Wednesday, April 09, 2008

No, no, that's not the point...

In what he thinks is a revelation, we find the resident genius over at "shock and blog" whining because critics of the film "Expelled" just won't give the movie a break.

It's the half-baked claim that he uses to justify it that gets me though:

So really, what the critics of "Expelled" have a problem with is the origins of life, even though they claim evolution has no opinion on the issue. ... Funny how no one ever defined science as excluding any sort of intelligent designer.


This couldn't be further from the truth. The simple reality is that there is no testable means to test the claim of an intelligent designer. Period. You can claim it all you like, but you cannot demonstrate it in any meaningful sense. (and no, a Behe-style argument-by-credulity approach doesn't count either)

The second, and more serious problem with the film, is the fact that it grossly mischaracterizes the political/academic situation by essentially claiming that the oh-so-evil evolutionists are trying to suppress a valid theory. Nothing could be further from the truth, but none of ID's proponents has come up with anything that substantiates their claims that would survive peer review.

The reason that science in general has no opinion on the "origins" of life is because to this point, there is no means to prove or disprove what exactly happened at the moment that life became identifiable. In the purest sense of the word, science is quite atheistic (in the "without god" sense, not the "excluding god" sense that is so often inferred). Science in general concerns itself with what it can describe based on what we know, not the utterly unknowable.

Along the lines of the classic philosophical "brain in a bucket" model, we cannot prove the validity of anything that we cannot describe with our senses. However unlikely, it is possible that our entire experience is the result of someone artificially stimulating our brain while it sloshes about in a bucket of fluid somewhere. Since we have no means to prove or disprove the assertion that we are just floating in a bucket somewhere, we cannot meaningfully support it or refute it.

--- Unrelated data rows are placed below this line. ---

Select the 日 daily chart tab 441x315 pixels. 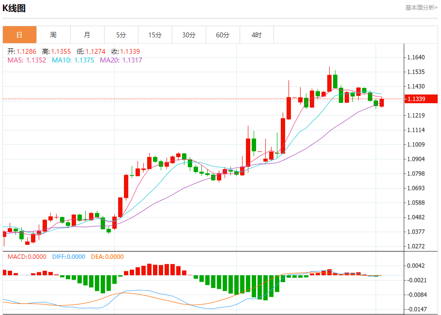(x=19, y=35)
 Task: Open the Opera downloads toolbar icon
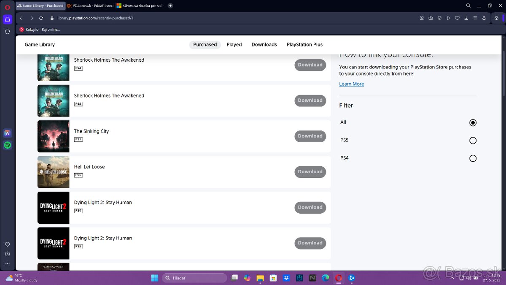click(x=466, y=18)
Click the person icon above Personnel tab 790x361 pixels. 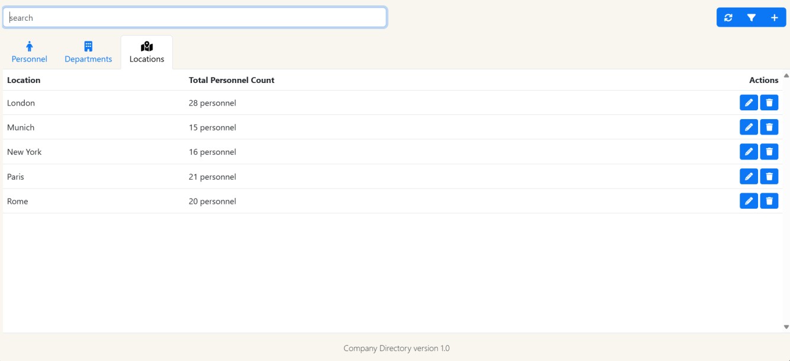(x=29, y=45)
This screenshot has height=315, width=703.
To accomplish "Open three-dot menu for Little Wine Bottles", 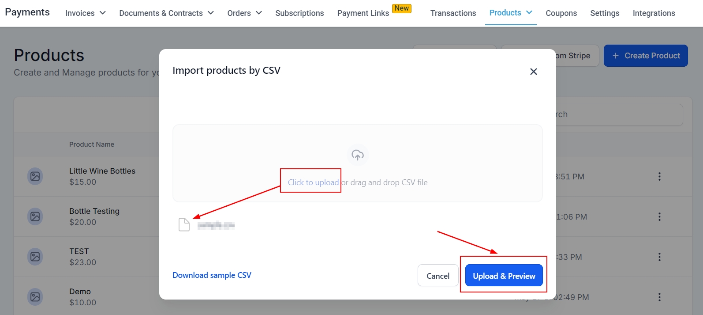I will pyautogui.click(x=659, y=177).
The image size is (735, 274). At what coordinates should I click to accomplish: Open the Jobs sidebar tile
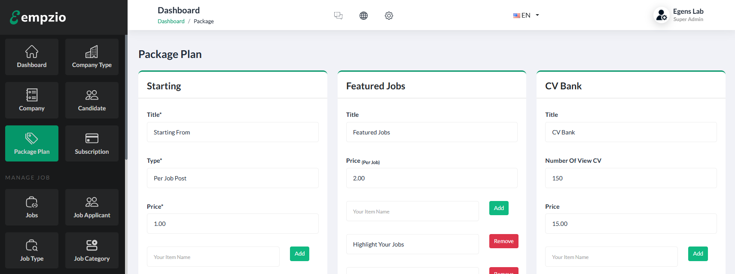pos(32,207)
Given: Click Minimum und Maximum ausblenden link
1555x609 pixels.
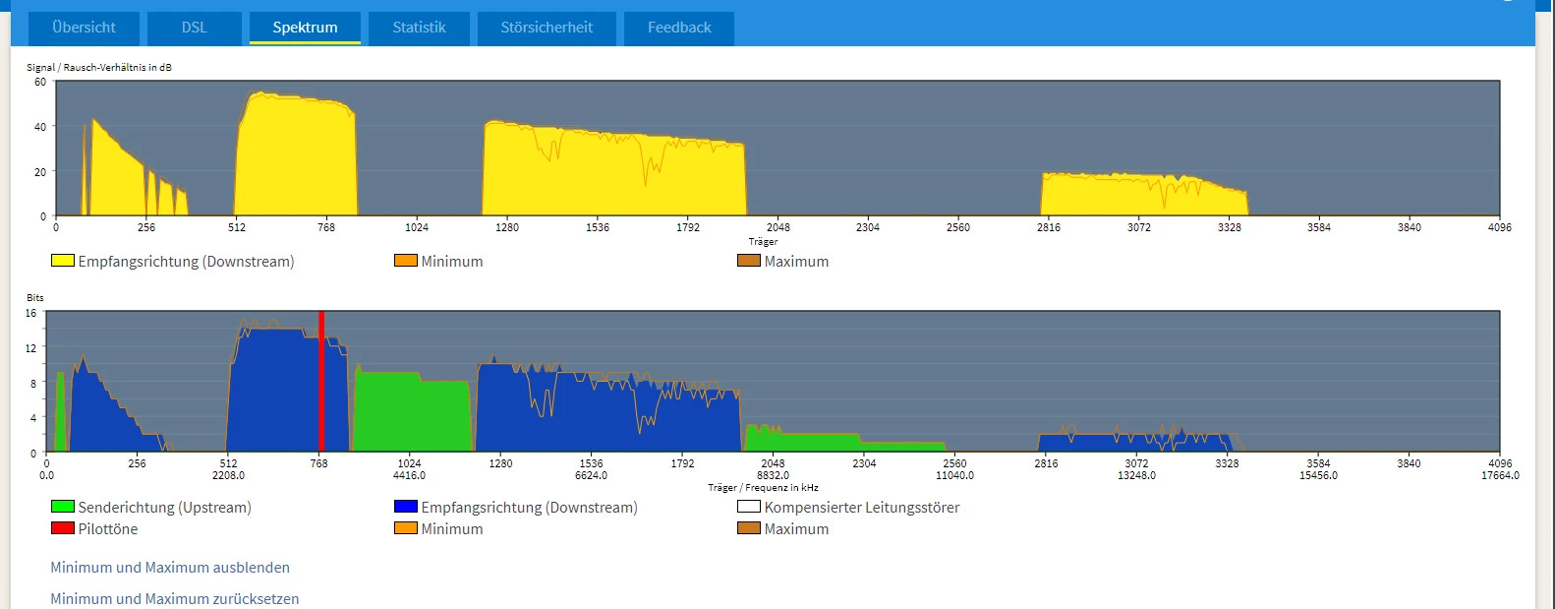Looking at the screenshot, I should pos(170,568).
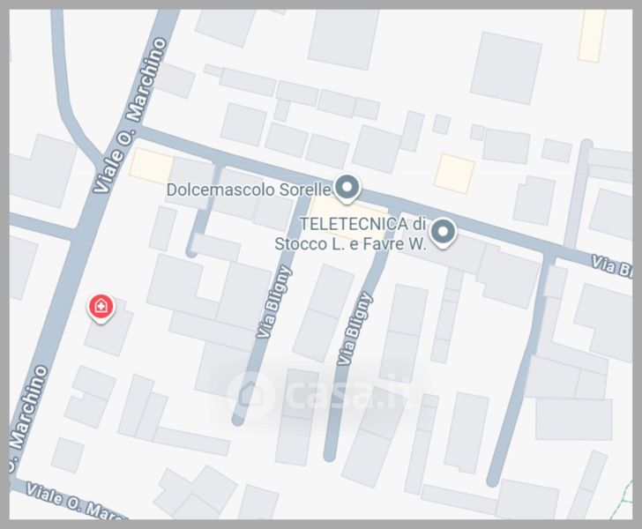Viewport: 642px width, 529px height.
Task: Click the building under the red house marker
Action: [109, 329]
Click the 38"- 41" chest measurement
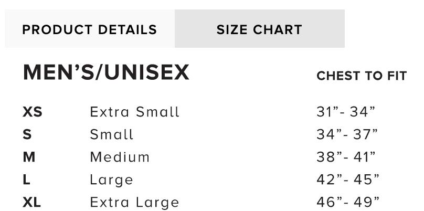The image size is (424, 211). [x=346, y=157]
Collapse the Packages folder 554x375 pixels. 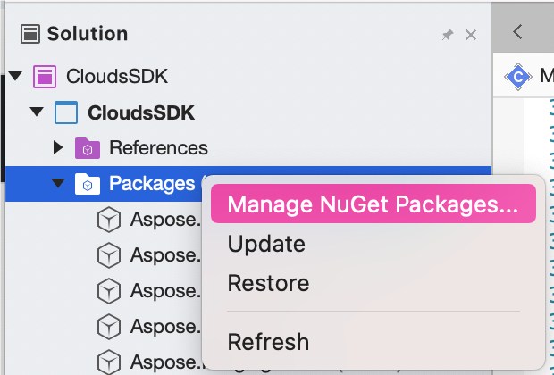pos(58,184)
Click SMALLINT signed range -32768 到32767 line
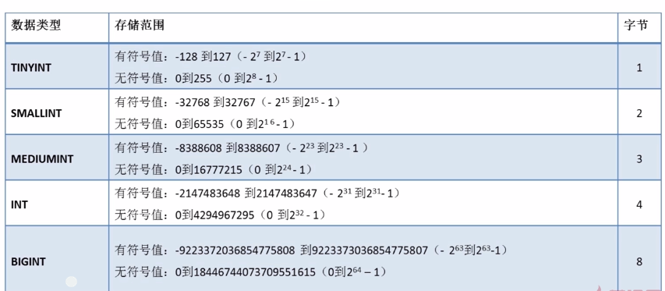 [228, 103]
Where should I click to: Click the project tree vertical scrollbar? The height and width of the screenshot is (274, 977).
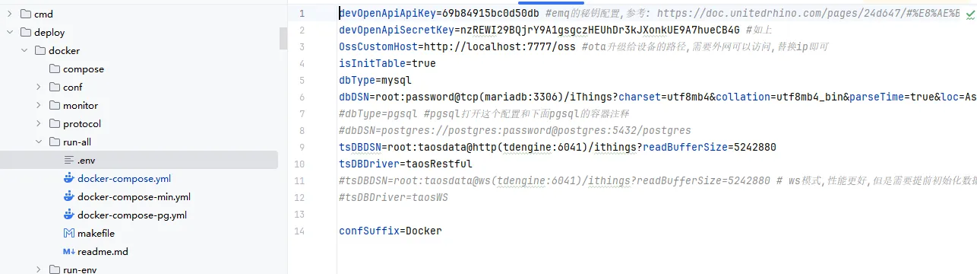tap(283, 38)
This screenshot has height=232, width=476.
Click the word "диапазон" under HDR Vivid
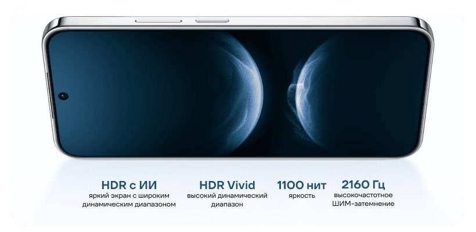[x=227, y=204]
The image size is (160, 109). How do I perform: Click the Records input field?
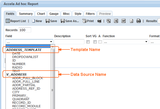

Accepting as "fact" the notion of an "intelligent designer" being involved in the creation of life falls into the same category - it is simply an assertion. As a hypothesis, it remainjavascript:void(0)
Publish Posts quite untestable - which is why ID doesn't even qualify as valid science.

2 comments:

Jay McHue said...

there is no testable means to test the claim of an intelligent designer. Period. You can claim it all you like, but you cannot demonstrate it in any meaningful sense.

And once upon a time, there was no means to test the claim of little tiny particles of matter called "atoms." I guess the search for those should've just been abandoned forever at that point. And also once upon a time, there was no means to determine if some apparently accidental deaths were truly accident or were murders.

Thankfully, in both cases, open-minded people allowed the discussion of and research into such things. Too bad the modern world of academia is populated by closed-minded cowards who won't allow ID to be discussed, much less researched.

Why not let research into ID be played out like any other theory? If it is not science, as you claim, then that will be borne out in the research and the theory will be modified or abandoned.

So the ultimate question becomes: what are you so afraid of?

MgS said...

I did not say that some future could not present a means to test the existence of the supernatural. However, today, there is no such means.

The real problem with ID is that it is sloppy science. It essentially invokes the supernatural on the basis of credulity, not evidence.

It's not a matter of "cowardice" in academia at all - it's a matter of ID failing to meet the basic standards of scientific inquiry.

As for me being "afraid" of ID, I'm not - I merely think it's junk science resting upon the egos of its authors, rather than upon any body of useful evidence.